Supplied material:
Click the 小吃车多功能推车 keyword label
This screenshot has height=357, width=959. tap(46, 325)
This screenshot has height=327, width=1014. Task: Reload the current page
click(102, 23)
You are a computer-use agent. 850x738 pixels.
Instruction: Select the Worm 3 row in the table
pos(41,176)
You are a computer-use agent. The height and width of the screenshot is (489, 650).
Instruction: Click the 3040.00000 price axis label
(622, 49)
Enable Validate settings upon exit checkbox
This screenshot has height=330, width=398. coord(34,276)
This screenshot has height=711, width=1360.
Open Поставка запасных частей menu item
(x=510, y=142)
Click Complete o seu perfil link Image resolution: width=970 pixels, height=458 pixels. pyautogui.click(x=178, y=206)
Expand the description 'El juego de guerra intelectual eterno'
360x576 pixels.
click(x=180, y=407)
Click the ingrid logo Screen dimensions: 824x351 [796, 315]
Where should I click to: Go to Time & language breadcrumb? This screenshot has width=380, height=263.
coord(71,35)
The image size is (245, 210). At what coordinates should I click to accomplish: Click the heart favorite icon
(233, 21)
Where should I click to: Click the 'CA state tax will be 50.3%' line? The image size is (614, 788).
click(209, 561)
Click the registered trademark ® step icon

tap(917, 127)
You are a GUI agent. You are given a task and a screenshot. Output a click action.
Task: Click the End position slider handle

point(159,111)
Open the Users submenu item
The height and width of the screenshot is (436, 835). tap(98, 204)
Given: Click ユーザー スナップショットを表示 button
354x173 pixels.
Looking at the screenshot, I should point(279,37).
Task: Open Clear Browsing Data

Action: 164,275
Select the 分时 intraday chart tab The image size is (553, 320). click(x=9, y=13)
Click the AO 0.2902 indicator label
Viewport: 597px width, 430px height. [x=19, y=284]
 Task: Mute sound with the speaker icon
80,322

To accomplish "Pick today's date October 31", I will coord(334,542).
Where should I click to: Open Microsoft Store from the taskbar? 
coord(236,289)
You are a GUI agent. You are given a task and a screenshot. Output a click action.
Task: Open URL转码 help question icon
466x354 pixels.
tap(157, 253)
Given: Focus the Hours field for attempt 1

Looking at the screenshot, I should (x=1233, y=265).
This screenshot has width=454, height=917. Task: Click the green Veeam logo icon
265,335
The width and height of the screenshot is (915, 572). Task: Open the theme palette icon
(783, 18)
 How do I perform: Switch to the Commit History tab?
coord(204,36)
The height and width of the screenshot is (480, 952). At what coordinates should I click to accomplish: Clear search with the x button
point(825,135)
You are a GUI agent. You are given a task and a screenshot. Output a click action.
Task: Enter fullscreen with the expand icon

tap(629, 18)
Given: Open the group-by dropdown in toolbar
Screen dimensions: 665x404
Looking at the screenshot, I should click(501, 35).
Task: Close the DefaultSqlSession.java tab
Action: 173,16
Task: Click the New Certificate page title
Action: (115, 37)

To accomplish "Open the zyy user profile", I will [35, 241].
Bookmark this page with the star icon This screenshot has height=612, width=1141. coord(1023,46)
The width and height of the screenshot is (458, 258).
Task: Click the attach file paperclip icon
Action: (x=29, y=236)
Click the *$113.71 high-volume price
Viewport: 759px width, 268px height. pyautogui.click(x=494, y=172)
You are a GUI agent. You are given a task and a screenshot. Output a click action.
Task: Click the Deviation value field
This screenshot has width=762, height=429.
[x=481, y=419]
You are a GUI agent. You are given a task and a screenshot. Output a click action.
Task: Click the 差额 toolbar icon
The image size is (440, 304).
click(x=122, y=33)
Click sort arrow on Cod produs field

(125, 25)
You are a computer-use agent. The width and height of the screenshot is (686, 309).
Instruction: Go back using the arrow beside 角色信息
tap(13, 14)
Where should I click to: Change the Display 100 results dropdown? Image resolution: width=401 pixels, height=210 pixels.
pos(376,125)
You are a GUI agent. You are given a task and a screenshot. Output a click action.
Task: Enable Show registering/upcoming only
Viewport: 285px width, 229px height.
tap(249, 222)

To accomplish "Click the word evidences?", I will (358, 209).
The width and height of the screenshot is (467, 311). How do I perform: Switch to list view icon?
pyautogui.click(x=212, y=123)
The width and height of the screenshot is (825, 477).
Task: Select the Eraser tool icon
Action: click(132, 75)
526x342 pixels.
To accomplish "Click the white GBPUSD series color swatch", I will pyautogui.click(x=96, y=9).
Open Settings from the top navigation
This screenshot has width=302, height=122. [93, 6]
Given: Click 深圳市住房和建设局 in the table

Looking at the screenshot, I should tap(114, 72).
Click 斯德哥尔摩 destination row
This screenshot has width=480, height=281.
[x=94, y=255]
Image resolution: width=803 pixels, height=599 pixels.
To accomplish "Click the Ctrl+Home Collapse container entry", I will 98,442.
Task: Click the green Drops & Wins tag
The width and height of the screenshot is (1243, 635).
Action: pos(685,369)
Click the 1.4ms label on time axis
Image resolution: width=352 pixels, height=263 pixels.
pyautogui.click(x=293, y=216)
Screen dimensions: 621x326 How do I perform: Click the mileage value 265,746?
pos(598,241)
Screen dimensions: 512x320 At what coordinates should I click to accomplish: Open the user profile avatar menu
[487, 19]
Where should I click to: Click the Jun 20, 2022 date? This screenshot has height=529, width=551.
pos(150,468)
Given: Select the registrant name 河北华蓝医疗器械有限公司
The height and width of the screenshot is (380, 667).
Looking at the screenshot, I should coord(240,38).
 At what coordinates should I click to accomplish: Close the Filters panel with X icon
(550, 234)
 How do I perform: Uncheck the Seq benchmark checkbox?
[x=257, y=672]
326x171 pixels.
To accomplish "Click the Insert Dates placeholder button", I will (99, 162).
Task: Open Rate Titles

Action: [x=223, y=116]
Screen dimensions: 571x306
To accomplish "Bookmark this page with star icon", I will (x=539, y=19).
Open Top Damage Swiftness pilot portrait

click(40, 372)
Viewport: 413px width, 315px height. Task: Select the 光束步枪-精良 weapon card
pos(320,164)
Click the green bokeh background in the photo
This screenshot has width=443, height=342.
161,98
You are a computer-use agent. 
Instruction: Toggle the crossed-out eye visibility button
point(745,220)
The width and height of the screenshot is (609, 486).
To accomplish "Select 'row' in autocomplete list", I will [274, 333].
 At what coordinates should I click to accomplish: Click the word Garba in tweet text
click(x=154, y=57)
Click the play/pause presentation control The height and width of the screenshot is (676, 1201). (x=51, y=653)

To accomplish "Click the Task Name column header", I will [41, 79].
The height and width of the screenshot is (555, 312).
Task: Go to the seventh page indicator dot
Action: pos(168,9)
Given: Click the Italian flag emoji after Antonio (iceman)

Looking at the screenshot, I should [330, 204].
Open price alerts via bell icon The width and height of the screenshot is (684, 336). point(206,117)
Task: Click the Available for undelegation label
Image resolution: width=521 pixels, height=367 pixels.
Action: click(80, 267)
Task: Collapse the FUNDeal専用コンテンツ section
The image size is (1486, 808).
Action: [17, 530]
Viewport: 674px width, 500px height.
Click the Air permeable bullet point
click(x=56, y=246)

Task to complete:
Go through the material and report each line that holds the string "computer".

Result of the task:
You are a computer-use agent. 850x738 pixels.
You are a computer-use agent. The height and width of the screenshot is (489, 650).
You are a computer-use agent. The width and height of the screenshot is (686, 309).
You are a computer-use agent. 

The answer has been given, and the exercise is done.